- Action item
Only the lines below from the one containing "Contáctanos (284, 2521)" to the one containing "Deportes (146, 60)" should be repeated, both included and unchanged.

- Data under study
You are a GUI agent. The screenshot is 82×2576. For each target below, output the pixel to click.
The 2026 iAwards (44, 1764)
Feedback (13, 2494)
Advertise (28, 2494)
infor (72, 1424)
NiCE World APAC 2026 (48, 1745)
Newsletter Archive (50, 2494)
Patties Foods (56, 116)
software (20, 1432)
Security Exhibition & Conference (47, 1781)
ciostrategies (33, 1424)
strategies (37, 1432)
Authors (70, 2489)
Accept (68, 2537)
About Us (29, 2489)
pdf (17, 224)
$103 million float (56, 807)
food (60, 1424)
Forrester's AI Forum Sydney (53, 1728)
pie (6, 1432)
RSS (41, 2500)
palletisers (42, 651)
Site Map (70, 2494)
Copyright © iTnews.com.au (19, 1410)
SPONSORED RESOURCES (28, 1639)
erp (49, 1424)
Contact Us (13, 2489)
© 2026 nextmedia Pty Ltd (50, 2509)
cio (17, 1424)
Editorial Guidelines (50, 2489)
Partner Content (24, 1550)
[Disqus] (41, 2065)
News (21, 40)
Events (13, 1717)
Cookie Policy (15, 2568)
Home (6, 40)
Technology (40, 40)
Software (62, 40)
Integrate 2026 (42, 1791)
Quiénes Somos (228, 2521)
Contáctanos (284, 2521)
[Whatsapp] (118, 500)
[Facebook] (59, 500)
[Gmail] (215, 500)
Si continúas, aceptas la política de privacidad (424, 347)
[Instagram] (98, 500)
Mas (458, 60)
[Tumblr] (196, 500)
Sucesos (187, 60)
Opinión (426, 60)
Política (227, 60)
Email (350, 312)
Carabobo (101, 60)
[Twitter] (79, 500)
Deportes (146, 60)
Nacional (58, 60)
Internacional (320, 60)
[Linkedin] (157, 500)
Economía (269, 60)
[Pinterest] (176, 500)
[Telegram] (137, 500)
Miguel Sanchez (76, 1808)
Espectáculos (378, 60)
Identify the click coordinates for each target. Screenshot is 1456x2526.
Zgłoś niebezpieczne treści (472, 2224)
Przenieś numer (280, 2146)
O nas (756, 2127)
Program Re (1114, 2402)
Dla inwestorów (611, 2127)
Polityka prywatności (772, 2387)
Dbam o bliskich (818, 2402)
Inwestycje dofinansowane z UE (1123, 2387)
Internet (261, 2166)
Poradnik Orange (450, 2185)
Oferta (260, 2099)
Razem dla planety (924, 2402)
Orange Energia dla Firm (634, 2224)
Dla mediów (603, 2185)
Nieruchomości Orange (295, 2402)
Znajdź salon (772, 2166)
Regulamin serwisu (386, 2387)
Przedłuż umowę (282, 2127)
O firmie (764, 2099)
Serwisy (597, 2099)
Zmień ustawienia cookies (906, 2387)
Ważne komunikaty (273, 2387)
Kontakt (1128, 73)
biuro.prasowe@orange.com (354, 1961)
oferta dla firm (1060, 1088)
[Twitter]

- Written solution
Contáctanos (284, 2521)
[Whatsapp] (118, 500)
[Facebook] (59, 500)
[Gmail] (215, 500)
Si continúas, aceptas la política de privacidad (424, 347)
[Instagram] (98, 500)
Mas (458, 60)
[Tumblr] (196, 500)
Sucesos (187, 60)
Opinión (426, 60)
Política (227, 60)
Email (350, 312)
Carabobo (101, 60)
[Twitter] (79, 500)
Deportes (146, 60)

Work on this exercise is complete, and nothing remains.